RoughPy is a package for working with streaming data as rough paths, and working with algebraic objects such as free tensors, shuffle tensors, and elements of the free Lie algebra.

This library is currently in an alpha stage, and as such many features are still incomplete or not fully implemented. Please bear this in mind when looking at the source code.

Please refer to the documentation and to the examples folder for details on how to use RoughPy. If you want to implement more complex functions built on top of RoughPy, you may also want to check out the roughpy/tensor_functions.py file to see how the "LOG" function is implemented for free tensor objects.

Installation

RoughPy can be installed from PyPI using pip on Windows, Linux, and MacOS (Intel based Mac only, sorry not Apple Silicon support yet). Simply run

pip install roughpy

to get the latest version.

Alternatively, the wheel files can be downloaded from the Releases page.

Installing from source

RoughPy can be installed from source, although this is not the recommended way to install. The build system requires vcpkg in order to obtain the necessary dependencies (except for MKL on x86 platforms, which is installed via pip). You will need to make sure that vcpkg is available on your system before attempting to build RoughPy. The following commands should be sufficient to set up the environment for building RoughPy:

git clone https://github.com/Microsoft/vcpkg.git tools/vcpkg
tools/vcpkg/bootstrap-vcpkg.sh
export CMAKE_TOOLCHAIN_FILE=$(pwd)/tools/vcpkg/scripts/buildsystems/vcpkg.cmake

With this environment variable set, most of the dependencies will be installed automatically during the build process.

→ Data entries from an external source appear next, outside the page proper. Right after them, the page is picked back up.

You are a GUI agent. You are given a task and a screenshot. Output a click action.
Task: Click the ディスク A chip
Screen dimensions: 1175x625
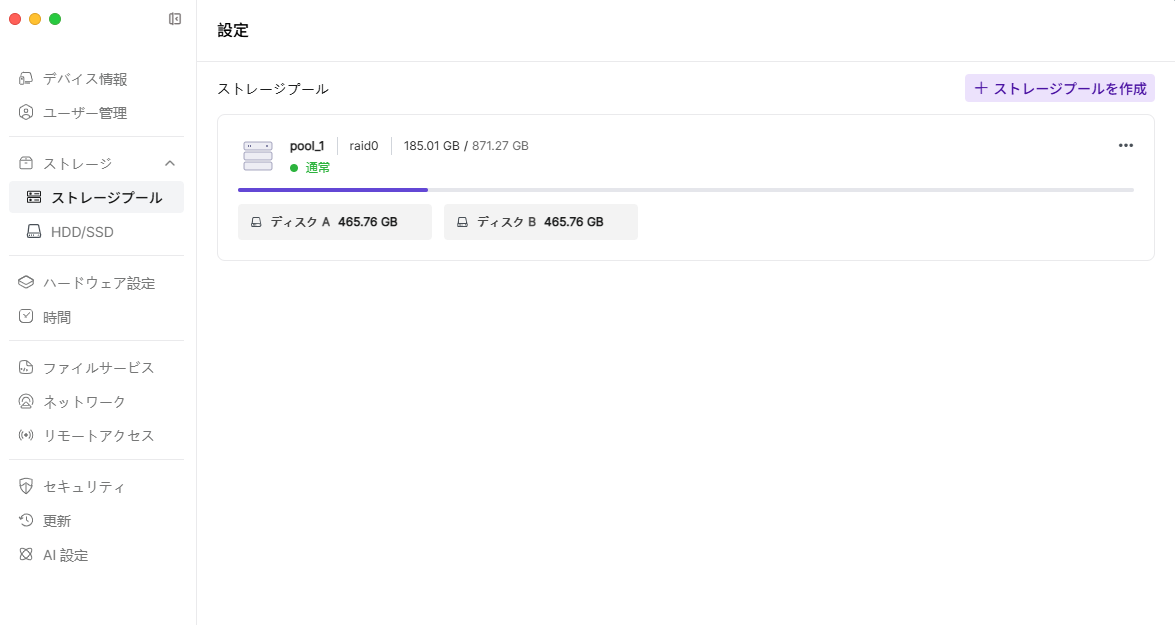click(334, 222)
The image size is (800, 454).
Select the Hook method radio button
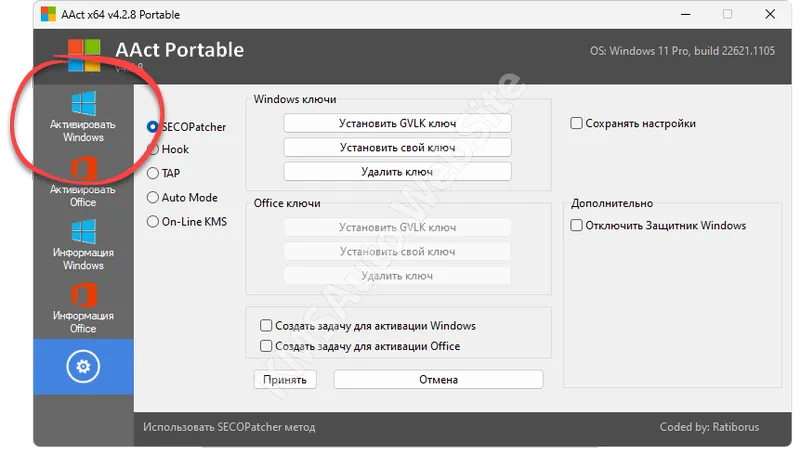[153, 150]
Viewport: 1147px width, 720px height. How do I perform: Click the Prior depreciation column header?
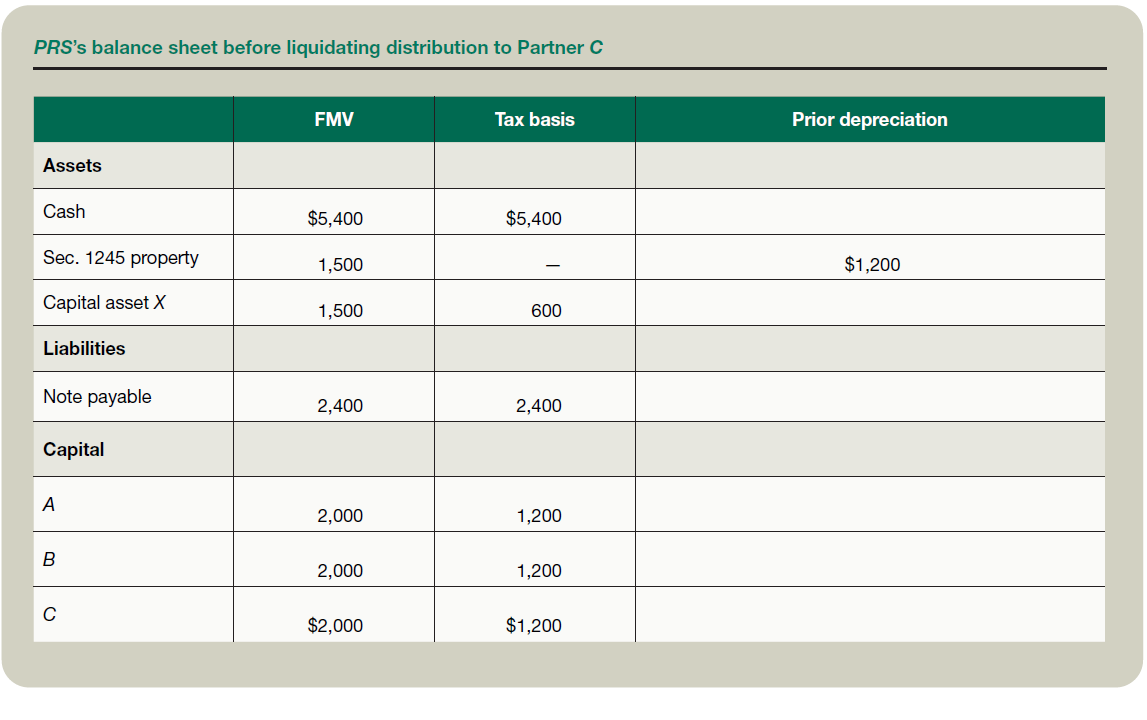click(869, 120)
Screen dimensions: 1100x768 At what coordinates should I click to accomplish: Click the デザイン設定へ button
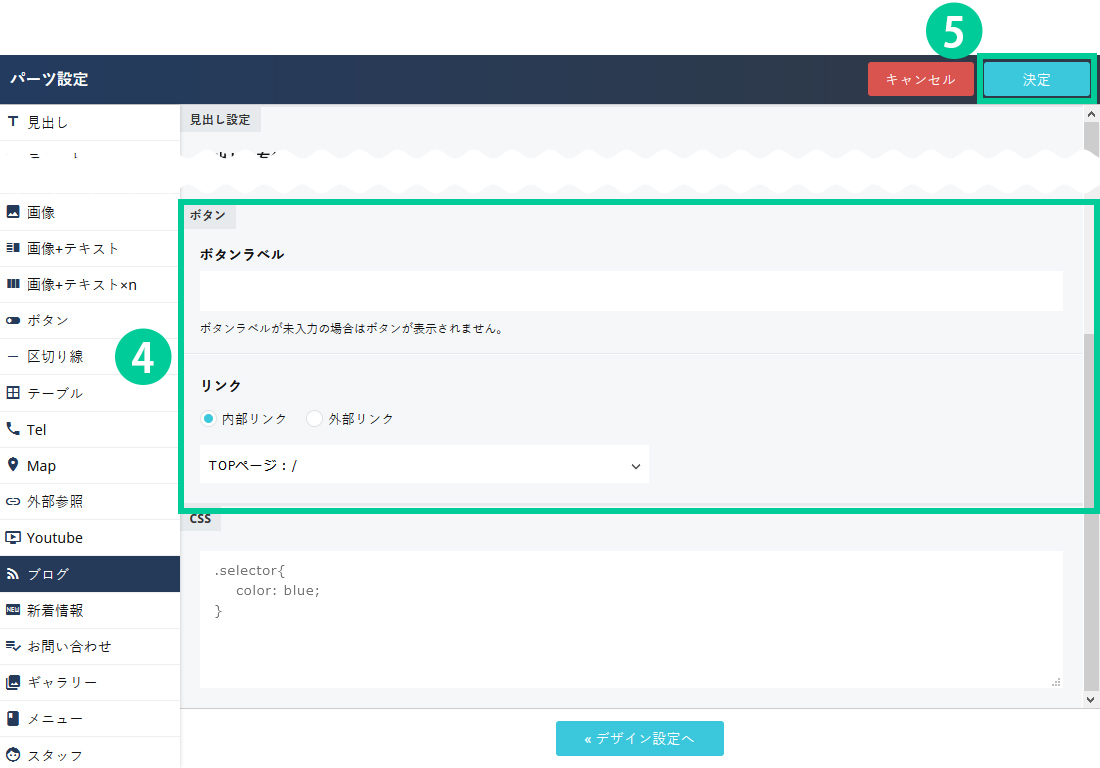(x=639, y=739)
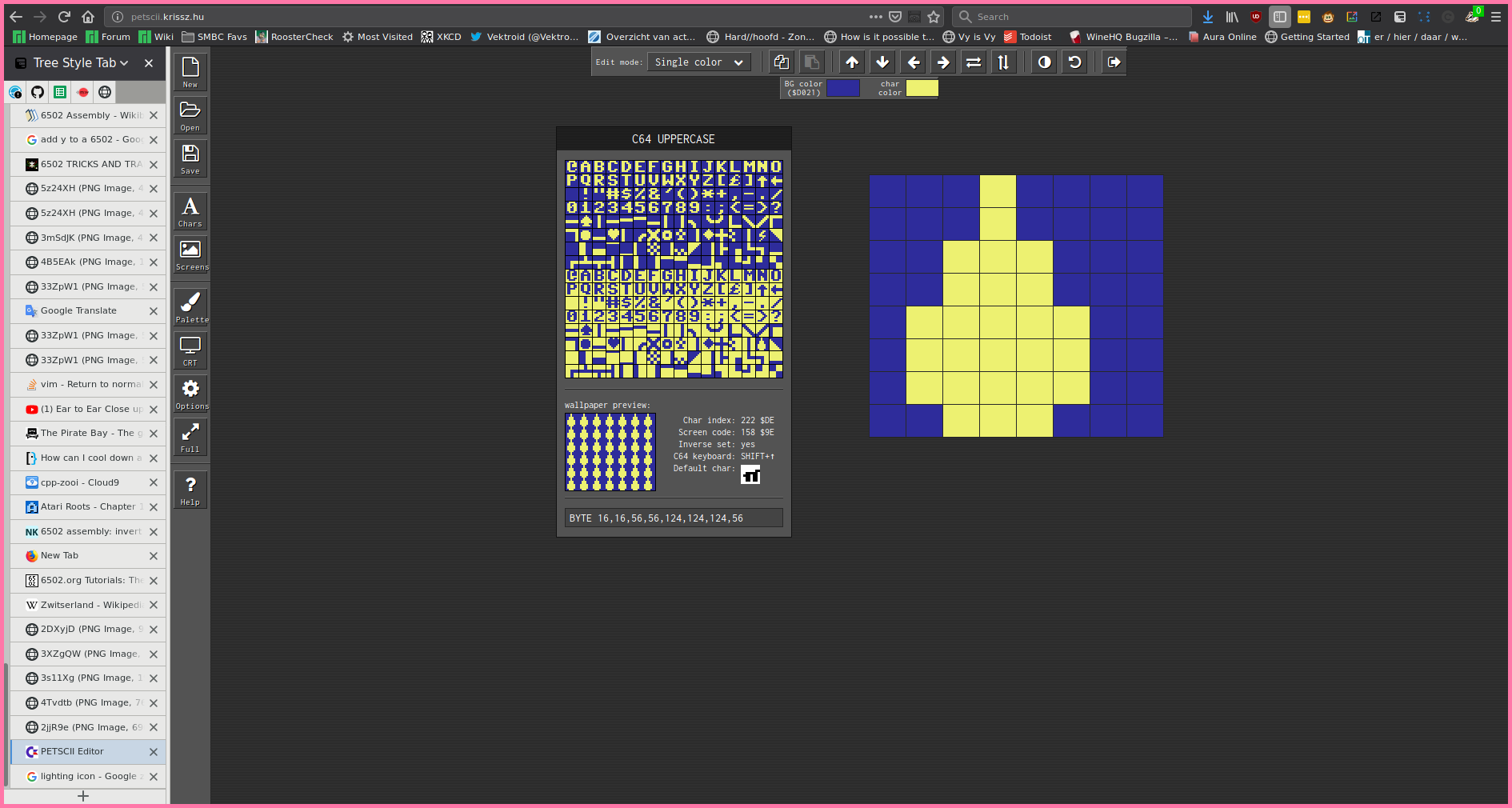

You should now be able to pip install either using the PyPI source distribution (using the --no-binary :roughpy: flag), or directly from GitHub (recommended):

pip install git+https://github.com/datasig-ac-uk/RoughPy.git

It will take some time to build.

Intervals in RoughPy

RoughPy is very careful in how it works with intervals. One design goal is that it should be able to handle jumps in the underlying signal that occur at particular times, including the beginning or end of the interval, and still guarantee that if you combine the signature over adjacent interval, you always get the signature over the entire interval. This implies that there has to be a decision about whether data at the exact beginning or exact end of the interval is included. The convention in RoughPy are that we use clopen intervals, and that data at beginning of the interval is seen, and data at the end of the interval is seen in the next interval. A second design goal is that the code should be efficient, and so the internal representation of a stream involves caching the signature over dyadic intervals of different resolutions. Recovering the signature over any interval using the cache has logarithmic complexity (using at most 2n tensor multiplications, when n is the internal resolution of the stream). Resolution refers to the length of the finest granularity at which we will store information about the underlying data. Any event occurs within one of these finest granularity intervals, multiple events occur within the same interval resolve to a more complex log-signature which correctly reflects the time sequence of the events within this grain of time. However, no query of the stream is allowed to see finer resolution than the internal resolution of the stream, it is only allowed to access the information over intervals that are a union of these finest resolution granular intervals. For this reason, a query over any interval is replaced by a query is replaced by a query over an interval whose endpoints have been shifted to be consistent with the granular resolution, obtained by rounding these points to the contained end-point of the unique clopen granular interval containing this point. In particular, if both the left-hand and right-hand ends of the interval are contained in the clopen granular interval, we round the interval to the empty interval. Specifying a resolution of 32 or 64 equates to using integer arithmetic.

Support

If you have a specific problem, the best way to record this is to open an issue on GitHub. We welcome any feedback or bug reports.

Contributing

In the future, we will welcome pull requests to implement new features, fix bugs, add documentation or examples, or add tests to the project. However, at present, we do not have robust CI pipelines set up to rigorously test incoming changes, and therefor will not be accepting pull requests made from outside the current team.

Contributors

The full list of contributors is listed in THANKS alongside this readme. The people mentioned in this document constitute The RoughPy Developers.

License

RoughPy is licensed under a BSD-3-Clause license. This was chosen specifically to match the license of NumPy.